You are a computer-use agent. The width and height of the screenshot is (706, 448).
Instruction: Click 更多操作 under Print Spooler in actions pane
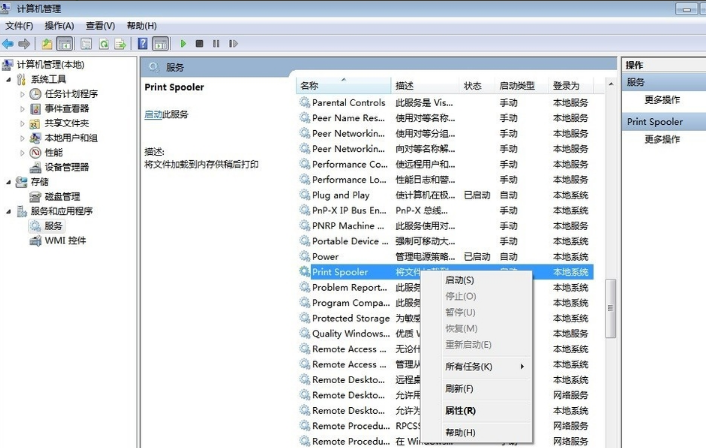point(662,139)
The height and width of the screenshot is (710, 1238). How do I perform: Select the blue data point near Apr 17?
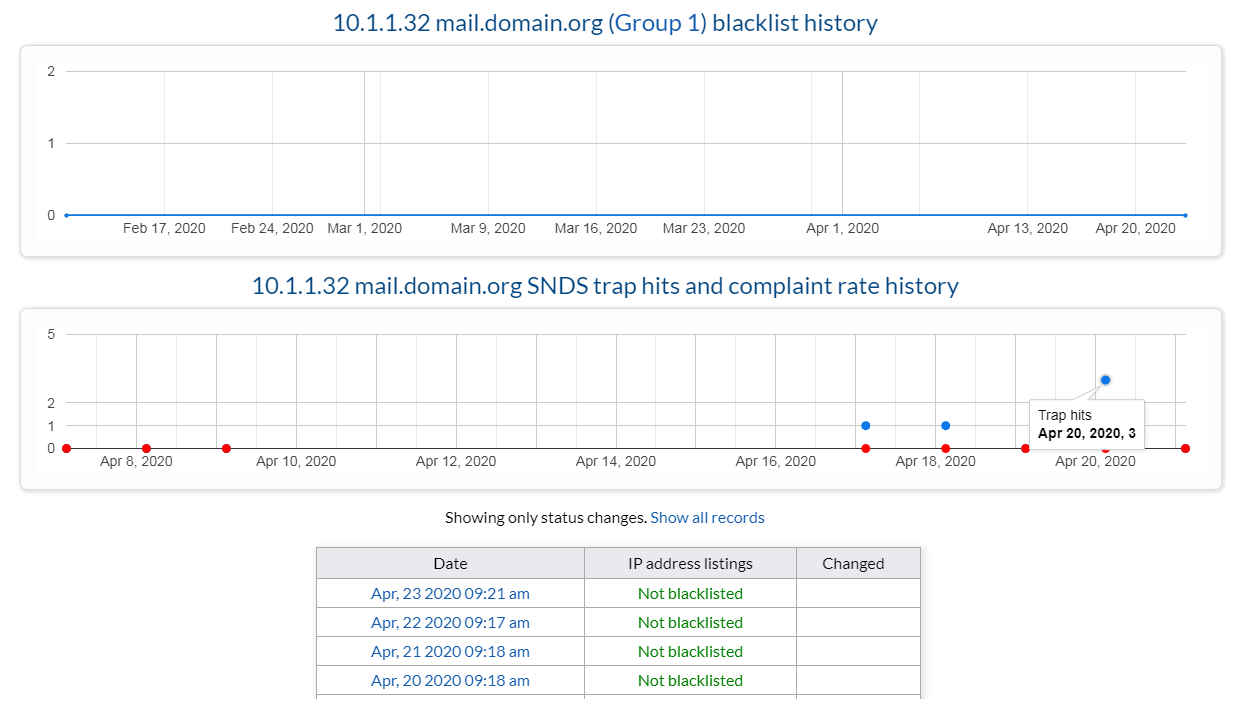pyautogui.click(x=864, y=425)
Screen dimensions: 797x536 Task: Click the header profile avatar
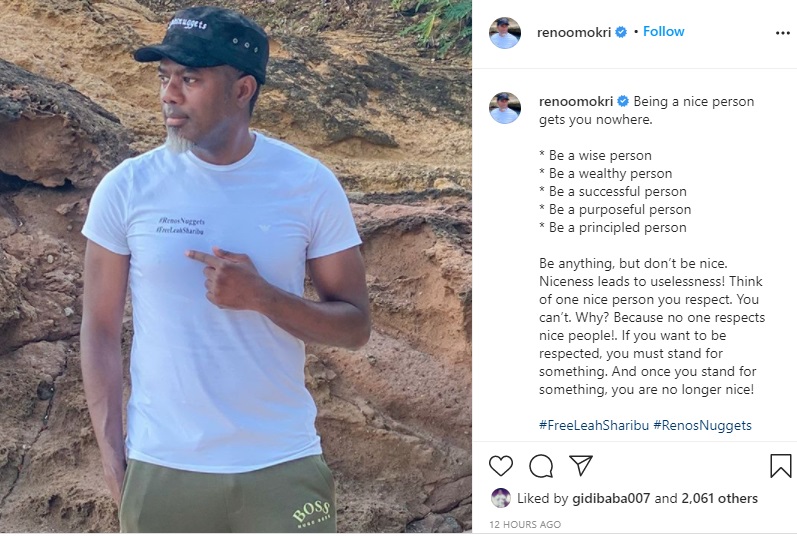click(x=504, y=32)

--

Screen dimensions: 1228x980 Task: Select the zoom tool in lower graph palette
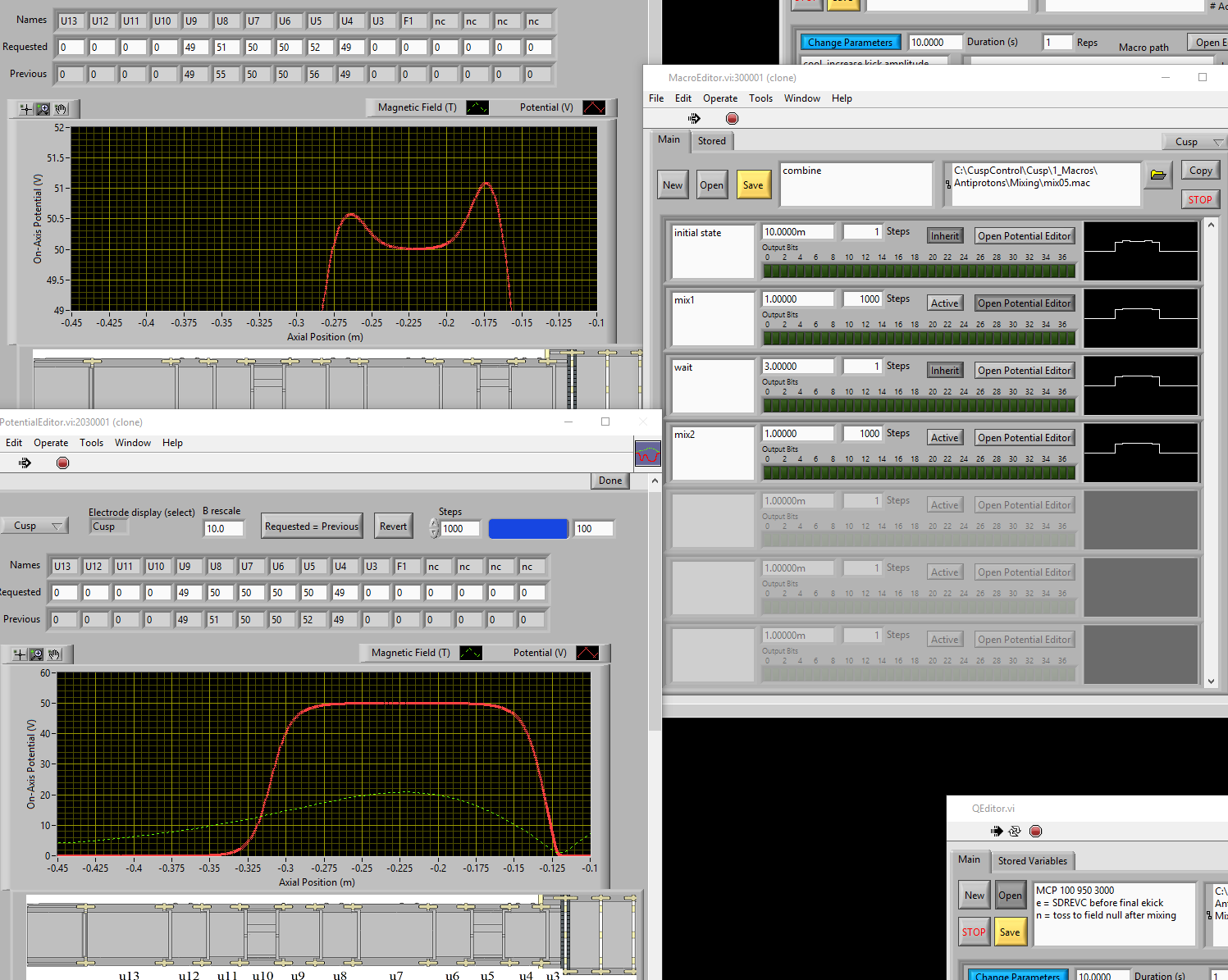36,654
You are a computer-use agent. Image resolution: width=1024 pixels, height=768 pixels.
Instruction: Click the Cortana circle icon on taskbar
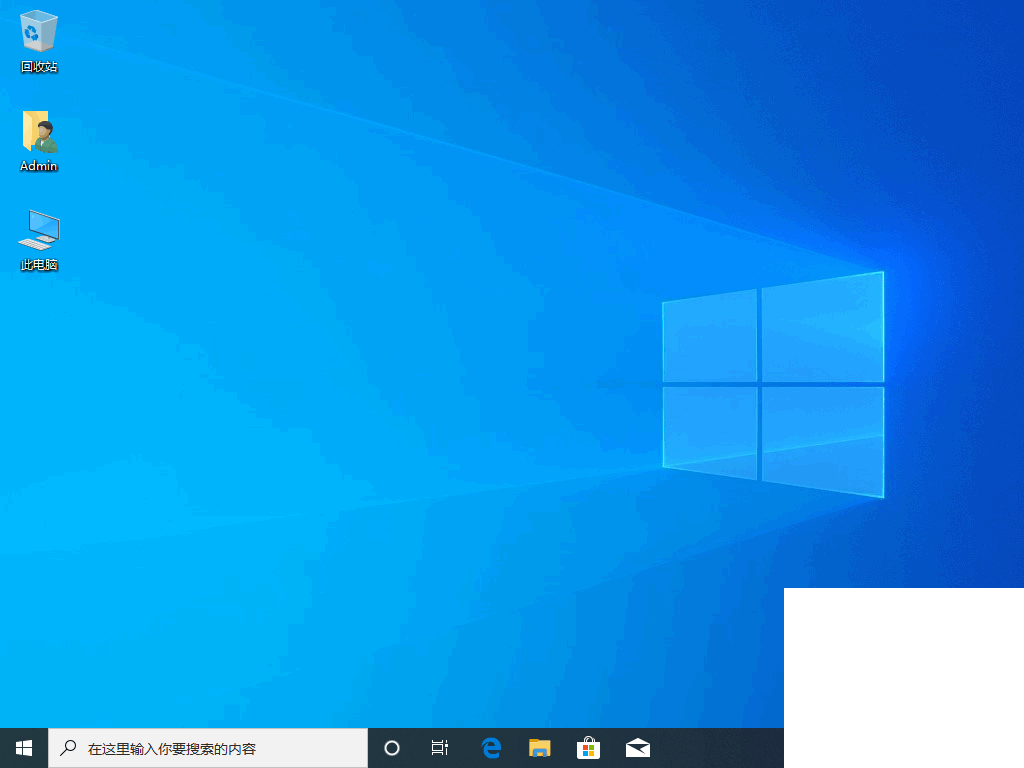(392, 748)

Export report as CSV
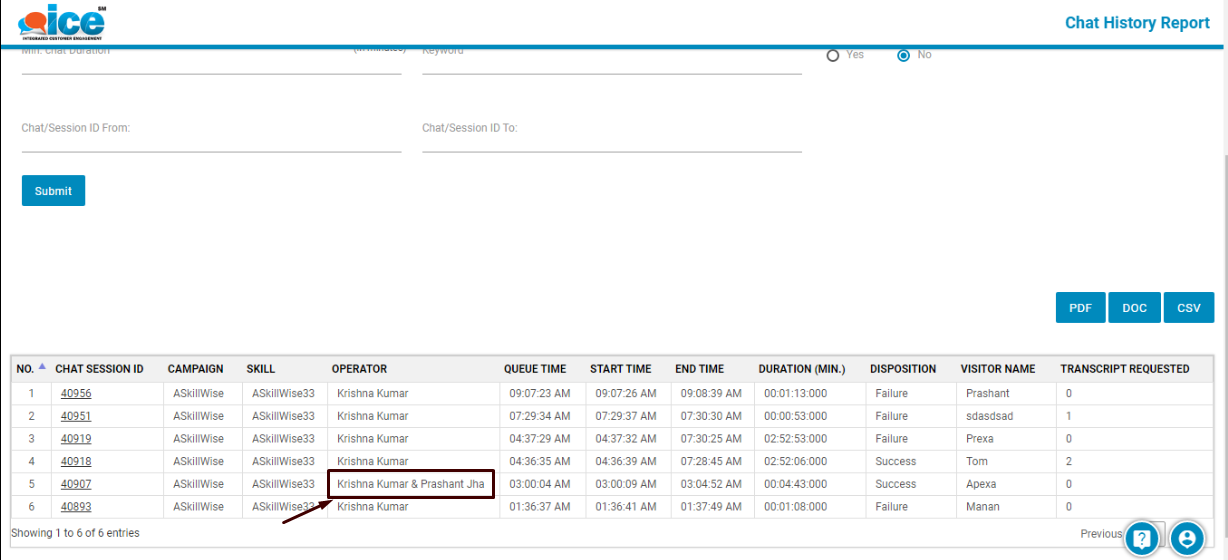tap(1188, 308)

--

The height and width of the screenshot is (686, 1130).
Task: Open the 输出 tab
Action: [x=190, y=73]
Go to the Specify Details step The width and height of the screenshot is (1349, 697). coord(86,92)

*Required work*
Each line of the data that holds "agent" should be copied.

*Exercise result*
You are a computer-use agent. The width and height of the screenshot is (706, 448).
You are a computer-use agent. Image resolution: width=1024 pixels, height=768 pixels.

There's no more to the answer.